Я назвал здесь некоторых из наших товарищей, потому что их уже давно нет более на свете, но я должен бы рядом с ними назвать еще нескольких других, если б только это удобно было в печати. Я поневоле промолчу покуда, точно так же, как промолчу о множестве других товарищей, совершенно иного склада, ничтожных или пошлых. В ту пору худое в них затушевывалось прелестною атмосферою молодости, влиянием лучших товарищей; но когда люди эти вышли из училища, рассыпались по сторонам, поступили на собственную свою заботу и бесконтрольность, многие пошли — кто играть беспросыпу в карты, кто закисать в глуши и навозе деревни, кто тянуть ничтожнейшую лямку службы; стал кто злостно и тупоумно давить все и всех на высоком административном месте, кто сделался сыщиком и исполнителем чужих мерзостных выдумок, кто, наконец (и это большинство), принялся тянуть ничтожнейшую, бесцветнейшую, ничем человеческим не тревожимую жизнь. Возможно ли было нам, в наше первое училищное время, что-то подобное отгадать? Пусть бы тогда сказали любому из нас: вот что выйдет через 25 — 30 лет вот из этого хорошенького, кудрявого милого мальчика, которого нынче все так любят и которым все так восхищаются, и что вот из этого, чго так чудесно учится и так мастерски записывает лекции профессорские и кажется каждому из нас такою светлою и живою, любезною личностью; или вон еще из того, что так стоит, на наших маленьких классных вечах, за правду и справедливость? Кто бы тогда между всеми нами вообразил, что из этих прекрасных, милых мальчиков выйдут: из кого — всепокорнейший раб III отделения, из кого — бестолковейший и бездушнейший деспот, из кого — индиферентный ко всему хорошему и дурному пошлейший чиновник, хватающий только ленты и аренды и проплясавший на балу одно важное народное дело, валяющий вкривь и вкось, как ни попало, другое еще более народное дело, чтоб только поскорее вечерком да за зеленый стол? Пусть бы всем этим господам показали тогда в зеркале их будущую жизнь и физиономию — и они бы, тогда еще светлые и чистые, наверное, с гневом и омерзением наплевали бы на самих себя и на зеркало!
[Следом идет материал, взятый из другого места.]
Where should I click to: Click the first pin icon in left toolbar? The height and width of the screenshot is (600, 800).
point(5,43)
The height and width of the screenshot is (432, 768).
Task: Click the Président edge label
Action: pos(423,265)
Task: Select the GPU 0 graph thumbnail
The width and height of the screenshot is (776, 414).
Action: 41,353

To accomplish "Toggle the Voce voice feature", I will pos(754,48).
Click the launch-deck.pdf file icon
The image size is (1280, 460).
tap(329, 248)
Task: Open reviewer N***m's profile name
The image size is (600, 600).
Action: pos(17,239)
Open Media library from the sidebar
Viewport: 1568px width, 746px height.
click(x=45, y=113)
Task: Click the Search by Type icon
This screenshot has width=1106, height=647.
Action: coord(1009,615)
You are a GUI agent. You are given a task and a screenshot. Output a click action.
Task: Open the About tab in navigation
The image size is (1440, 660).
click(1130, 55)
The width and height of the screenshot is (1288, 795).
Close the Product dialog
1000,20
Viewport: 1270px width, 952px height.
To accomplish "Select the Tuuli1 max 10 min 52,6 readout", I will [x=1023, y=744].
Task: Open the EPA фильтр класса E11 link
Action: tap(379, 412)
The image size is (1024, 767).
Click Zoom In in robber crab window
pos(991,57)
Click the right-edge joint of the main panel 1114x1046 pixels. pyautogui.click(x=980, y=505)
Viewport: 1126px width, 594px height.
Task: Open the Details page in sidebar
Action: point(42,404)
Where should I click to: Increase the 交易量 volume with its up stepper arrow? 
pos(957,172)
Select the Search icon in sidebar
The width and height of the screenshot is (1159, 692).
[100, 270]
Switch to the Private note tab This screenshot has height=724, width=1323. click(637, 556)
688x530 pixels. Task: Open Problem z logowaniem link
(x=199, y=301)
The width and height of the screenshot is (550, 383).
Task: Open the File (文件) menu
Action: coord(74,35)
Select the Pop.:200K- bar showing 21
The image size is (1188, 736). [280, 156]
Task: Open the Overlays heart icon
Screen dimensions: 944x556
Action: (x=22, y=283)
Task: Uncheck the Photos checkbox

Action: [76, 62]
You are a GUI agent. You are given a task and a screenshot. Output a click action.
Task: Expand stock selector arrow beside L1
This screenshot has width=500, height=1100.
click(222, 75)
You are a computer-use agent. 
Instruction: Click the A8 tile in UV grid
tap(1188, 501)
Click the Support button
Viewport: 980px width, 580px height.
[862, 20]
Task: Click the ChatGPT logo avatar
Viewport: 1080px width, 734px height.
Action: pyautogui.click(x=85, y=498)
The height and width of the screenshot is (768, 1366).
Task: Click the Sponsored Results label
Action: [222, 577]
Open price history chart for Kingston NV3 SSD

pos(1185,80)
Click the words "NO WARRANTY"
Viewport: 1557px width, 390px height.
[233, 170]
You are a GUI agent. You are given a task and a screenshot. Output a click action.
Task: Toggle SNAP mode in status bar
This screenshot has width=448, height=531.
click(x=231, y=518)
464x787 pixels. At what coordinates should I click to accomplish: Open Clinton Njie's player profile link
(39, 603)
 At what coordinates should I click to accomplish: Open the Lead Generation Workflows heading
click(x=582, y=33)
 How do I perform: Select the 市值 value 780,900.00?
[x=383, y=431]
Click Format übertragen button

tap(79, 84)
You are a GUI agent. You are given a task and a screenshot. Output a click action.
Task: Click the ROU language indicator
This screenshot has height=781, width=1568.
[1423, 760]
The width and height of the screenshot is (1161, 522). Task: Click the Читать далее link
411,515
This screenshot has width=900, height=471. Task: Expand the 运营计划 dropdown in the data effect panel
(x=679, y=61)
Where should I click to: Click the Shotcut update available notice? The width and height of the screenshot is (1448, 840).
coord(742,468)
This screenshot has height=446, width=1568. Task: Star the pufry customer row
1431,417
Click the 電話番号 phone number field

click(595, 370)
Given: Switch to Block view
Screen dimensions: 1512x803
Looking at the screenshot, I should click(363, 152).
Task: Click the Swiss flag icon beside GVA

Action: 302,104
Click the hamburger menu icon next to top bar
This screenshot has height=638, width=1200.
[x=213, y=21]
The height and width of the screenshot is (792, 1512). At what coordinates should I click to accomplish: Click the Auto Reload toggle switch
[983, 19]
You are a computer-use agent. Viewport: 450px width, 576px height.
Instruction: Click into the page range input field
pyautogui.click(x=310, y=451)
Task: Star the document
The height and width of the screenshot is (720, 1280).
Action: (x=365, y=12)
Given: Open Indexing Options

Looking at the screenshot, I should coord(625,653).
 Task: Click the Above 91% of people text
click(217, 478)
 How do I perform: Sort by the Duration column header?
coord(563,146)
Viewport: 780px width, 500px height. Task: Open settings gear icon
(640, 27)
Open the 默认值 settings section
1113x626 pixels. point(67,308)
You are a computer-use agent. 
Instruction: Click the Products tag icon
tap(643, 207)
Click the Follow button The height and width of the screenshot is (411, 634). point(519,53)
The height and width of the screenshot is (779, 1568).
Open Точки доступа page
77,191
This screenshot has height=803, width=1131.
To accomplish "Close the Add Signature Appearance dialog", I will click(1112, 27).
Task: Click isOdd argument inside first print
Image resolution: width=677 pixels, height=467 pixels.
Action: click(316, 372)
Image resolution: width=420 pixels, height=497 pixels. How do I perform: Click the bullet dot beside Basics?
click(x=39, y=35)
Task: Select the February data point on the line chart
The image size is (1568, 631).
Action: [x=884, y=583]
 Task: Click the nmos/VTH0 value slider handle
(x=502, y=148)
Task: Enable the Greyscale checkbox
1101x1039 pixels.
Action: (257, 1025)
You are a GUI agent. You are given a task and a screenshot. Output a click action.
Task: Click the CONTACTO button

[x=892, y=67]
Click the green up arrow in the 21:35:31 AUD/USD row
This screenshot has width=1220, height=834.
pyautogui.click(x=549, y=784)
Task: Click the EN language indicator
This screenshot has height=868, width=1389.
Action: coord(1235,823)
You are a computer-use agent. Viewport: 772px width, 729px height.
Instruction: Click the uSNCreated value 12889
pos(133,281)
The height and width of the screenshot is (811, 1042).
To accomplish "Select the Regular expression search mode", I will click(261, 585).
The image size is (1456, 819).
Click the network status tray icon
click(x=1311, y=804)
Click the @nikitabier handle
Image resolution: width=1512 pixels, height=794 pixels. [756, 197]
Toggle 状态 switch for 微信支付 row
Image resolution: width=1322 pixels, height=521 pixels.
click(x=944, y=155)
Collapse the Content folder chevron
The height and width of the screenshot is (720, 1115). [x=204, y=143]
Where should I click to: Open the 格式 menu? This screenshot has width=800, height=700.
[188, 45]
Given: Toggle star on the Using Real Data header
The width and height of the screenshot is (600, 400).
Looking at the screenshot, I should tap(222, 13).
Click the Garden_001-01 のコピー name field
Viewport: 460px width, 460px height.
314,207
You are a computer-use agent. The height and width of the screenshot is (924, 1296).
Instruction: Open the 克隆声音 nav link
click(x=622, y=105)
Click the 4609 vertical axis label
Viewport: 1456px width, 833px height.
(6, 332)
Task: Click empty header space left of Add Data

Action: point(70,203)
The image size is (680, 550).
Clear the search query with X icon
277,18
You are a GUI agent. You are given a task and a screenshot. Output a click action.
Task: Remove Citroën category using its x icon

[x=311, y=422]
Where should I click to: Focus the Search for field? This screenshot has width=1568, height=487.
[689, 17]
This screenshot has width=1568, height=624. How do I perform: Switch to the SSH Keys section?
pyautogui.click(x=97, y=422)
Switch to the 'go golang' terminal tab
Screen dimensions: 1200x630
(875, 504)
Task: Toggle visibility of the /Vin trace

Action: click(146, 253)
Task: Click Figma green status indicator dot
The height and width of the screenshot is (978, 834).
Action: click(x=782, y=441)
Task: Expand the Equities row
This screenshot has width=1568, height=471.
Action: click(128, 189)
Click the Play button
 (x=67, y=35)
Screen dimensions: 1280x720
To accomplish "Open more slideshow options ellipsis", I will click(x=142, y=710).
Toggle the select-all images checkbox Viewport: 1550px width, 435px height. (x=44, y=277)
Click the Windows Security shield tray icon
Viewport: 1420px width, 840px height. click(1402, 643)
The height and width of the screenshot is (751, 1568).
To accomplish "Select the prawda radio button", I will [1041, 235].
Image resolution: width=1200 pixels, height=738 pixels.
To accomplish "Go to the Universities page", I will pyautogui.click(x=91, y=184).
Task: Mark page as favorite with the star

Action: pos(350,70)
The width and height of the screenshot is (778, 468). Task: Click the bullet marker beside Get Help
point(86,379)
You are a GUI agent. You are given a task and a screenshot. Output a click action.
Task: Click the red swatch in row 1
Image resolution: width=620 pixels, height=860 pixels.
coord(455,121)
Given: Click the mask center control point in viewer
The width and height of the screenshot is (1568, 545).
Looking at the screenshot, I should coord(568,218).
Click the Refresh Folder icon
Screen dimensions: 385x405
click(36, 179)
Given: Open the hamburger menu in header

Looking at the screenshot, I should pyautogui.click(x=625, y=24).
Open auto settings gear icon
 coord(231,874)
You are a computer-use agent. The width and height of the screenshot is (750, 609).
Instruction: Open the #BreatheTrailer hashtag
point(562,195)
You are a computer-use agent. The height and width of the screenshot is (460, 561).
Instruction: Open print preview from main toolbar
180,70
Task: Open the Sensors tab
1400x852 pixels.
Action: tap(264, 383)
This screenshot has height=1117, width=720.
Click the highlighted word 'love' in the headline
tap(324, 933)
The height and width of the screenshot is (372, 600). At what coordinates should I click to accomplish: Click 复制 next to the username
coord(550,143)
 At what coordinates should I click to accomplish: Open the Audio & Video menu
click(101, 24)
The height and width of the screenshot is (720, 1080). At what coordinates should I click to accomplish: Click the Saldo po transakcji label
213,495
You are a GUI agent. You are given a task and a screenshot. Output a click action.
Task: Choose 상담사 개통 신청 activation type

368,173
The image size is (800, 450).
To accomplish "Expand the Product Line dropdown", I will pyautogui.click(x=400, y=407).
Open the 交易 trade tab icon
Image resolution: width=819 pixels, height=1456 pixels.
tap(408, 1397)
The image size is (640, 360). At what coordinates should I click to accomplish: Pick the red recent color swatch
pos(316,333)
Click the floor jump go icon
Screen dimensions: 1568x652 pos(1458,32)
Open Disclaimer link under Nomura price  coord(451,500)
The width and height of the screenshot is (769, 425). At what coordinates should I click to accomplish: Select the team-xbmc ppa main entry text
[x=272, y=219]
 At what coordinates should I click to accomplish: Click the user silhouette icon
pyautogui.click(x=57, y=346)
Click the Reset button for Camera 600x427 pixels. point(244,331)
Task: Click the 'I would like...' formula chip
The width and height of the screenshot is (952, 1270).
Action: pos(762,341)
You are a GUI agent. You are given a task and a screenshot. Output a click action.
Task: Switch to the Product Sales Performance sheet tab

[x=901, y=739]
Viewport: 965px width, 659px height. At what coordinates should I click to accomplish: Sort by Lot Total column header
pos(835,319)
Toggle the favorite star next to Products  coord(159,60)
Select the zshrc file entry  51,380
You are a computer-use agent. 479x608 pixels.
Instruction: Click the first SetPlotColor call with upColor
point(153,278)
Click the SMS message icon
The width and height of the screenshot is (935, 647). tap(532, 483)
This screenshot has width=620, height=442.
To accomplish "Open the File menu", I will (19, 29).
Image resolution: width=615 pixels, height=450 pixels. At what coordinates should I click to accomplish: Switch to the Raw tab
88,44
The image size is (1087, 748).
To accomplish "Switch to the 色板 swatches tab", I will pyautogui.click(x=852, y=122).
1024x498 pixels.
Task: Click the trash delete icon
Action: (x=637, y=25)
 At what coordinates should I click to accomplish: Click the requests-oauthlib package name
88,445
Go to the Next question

Лишь немногие — слишком немногие — остались до позднего времени тем, чем были вначале, людьми, о которых стоит вспоминать, людьми, в которых в самом деле что-то есть — личность, ум, душа, интеллигенция. Остальные замесились в общей серой массе.
Но в этом не было уже виновато училище. Оно дало, что могло, оно достигло того, для чего было создано, оно заменило прежнее наше приказное племя полувизантийских сутяг и подьячих на манер Европы — образованными, честными, хорошими молодыми юристами и чиновниками (хотя иной раз и без нужды слишком по-светски налакированными и поверхностными): не его вина была, если эти новые хорошие личности иногда впоследствии становились печальными ничтожностями или зловредными животными.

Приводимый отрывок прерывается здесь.